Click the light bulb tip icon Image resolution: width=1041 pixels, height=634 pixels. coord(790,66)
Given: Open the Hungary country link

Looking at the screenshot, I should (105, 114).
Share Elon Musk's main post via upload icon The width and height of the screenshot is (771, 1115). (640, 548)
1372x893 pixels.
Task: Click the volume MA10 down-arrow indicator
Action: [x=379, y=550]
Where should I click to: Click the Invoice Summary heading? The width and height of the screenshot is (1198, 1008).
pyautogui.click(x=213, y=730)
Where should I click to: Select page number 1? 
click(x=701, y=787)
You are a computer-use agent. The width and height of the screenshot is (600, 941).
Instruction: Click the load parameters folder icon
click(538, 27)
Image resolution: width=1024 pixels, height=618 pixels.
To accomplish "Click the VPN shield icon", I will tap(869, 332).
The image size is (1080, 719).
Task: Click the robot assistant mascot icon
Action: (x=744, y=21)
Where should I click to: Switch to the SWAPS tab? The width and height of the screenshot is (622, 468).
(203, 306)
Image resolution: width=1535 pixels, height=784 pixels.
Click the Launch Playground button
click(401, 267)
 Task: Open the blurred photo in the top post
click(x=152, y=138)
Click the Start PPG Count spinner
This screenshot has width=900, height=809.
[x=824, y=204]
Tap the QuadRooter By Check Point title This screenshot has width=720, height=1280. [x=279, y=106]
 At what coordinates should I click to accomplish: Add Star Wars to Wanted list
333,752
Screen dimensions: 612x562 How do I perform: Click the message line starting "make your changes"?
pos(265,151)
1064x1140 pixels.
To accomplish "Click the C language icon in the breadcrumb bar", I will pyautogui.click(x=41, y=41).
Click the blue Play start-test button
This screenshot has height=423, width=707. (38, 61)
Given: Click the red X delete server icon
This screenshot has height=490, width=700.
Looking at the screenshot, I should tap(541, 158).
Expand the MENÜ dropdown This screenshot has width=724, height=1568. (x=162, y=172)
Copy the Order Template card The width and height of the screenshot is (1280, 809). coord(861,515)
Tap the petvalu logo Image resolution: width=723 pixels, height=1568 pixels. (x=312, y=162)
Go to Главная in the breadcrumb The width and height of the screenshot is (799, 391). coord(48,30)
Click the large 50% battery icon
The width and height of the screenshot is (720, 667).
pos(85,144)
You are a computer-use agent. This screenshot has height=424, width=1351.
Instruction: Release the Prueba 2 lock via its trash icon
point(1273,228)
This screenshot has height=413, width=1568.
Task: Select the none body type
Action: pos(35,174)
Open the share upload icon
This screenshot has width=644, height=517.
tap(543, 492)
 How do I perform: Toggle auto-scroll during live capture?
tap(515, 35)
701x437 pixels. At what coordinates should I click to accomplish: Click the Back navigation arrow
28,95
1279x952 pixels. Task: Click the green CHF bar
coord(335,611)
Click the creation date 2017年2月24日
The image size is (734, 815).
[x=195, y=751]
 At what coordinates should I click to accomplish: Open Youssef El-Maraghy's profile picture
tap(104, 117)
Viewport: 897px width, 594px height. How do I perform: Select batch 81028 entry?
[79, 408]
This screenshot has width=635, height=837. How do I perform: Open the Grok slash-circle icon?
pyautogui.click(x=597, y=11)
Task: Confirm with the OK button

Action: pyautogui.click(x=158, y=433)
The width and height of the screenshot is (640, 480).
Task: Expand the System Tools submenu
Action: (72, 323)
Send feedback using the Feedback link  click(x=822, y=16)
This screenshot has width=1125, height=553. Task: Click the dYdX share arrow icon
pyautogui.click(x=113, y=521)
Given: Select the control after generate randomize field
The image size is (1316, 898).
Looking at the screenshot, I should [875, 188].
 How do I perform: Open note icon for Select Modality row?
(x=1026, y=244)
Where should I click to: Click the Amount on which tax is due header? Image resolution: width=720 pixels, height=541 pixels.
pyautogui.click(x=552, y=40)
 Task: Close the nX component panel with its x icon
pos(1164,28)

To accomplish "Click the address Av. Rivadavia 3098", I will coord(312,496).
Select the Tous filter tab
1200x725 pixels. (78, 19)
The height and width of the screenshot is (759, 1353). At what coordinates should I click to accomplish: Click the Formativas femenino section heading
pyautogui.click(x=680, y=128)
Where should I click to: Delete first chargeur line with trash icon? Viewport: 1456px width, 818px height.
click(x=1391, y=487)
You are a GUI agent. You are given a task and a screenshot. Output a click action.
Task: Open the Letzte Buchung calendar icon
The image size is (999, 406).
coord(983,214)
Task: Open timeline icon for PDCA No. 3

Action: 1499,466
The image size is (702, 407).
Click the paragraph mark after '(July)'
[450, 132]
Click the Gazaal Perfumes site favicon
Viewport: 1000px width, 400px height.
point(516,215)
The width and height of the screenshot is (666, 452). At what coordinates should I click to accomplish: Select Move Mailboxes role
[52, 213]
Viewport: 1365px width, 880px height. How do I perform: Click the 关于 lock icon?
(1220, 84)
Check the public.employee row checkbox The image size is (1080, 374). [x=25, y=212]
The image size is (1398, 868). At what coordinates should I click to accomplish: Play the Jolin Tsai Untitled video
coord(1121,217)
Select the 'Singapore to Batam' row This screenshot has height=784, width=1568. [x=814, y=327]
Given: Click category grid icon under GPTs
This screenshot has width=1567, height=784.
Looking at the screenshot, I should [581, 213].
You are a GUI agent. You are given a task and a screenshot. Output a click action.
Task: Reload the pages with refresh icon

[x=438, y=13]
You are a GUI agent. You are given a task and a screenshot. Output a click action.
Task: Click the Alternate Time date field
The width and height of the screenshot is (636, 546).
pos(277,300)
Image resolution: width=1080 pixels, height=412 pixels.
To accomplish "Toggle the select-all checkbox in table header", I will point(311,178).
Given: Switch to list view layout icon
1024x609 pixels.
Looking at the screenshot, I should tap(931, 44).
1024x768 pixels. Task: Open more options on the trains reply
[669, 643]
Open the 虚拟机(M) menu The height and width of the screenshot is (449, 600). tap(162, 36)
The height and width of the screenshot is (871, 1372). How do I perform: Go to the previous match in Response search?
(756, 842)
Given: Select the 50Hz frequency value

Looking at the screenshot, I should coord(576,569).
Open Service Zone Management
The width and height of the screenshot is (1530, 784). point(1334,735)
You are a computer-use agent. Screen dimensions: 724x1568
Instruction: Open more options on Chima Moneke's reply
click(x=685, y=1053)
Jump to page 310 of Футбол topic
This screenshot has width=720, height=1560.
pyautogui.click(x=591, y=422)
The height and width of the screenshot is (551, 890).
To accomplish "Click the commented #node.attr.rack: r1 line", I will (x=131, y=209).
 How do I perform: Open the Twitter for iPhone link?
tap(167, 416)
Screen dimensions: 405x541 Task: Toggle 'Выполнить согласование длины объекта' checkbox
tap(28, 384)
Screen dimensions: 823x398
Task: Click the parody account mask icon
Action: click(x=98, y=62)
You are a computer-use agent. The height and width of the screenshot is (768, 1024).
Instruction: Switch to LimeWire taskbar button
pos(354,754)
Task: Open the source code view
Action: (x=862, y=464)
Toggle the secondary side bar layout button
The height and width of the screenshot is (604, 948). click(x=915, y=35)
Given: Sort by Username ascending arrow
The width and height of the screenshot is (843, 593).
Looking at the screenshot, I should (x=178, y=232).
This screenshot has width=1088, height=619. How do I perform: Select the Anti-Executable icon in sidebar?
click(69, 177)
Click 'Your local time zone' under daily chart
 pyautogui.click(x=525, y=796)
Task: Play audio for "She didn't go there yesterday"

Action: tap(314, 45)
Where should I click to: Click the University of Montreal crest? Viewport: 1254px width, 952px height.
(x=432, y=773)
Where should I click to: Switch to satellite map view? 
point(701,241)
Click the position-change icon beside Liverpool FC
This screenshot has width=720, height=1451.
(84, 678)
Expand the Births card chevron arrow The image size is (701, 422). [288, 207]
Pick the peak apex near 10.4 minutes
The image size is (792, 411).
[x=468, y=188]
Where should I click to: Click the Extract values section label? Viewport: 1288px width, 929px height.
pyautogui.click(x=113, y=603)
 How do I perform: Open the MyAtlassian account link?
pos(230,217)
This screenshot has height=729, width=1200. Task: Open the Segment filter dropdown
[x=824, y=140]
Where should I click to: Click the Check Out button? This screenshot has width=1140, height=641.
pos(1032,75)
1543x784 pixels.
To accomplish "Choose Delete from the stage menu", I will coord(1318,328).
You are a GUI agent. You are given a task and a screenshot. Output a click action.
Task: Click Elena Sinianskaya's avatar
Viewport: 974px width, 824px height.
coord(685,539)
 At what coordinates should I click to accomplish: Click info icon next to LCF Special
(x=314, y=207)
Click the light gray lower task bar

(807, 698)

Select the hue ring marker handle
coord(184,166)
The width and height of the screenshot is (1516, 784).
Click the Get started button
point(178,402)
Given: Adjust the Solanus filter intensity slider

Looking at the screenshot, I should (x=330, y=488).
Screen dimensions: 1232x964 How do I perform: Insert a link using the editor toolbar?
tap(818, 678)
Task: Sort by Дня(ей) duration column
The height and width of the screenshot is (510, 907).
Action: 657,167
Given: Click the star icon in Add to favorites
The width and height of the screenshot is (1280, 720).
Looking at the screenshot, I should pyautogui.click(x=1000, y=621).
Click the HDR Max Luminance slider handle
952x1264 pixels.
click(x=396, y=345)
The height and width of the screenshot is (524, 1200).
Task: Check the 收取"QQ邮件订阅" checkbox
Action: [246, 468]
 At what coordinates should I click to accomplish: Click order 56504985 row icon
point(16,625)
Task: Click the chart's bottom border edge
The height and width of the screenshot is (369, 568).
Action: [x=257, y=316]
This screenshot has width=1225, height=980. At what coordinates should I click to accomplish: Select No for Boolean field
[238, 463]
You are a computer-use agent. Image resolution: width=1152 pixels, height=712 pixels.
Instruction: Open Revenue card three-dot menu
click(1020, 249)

■ Problem statement: Lines above that contain the string "Sort" make up the answer.

■ Response to this task:
Given: Sort by Username ascending arrow
Task: Sort by Дня(ей) duration column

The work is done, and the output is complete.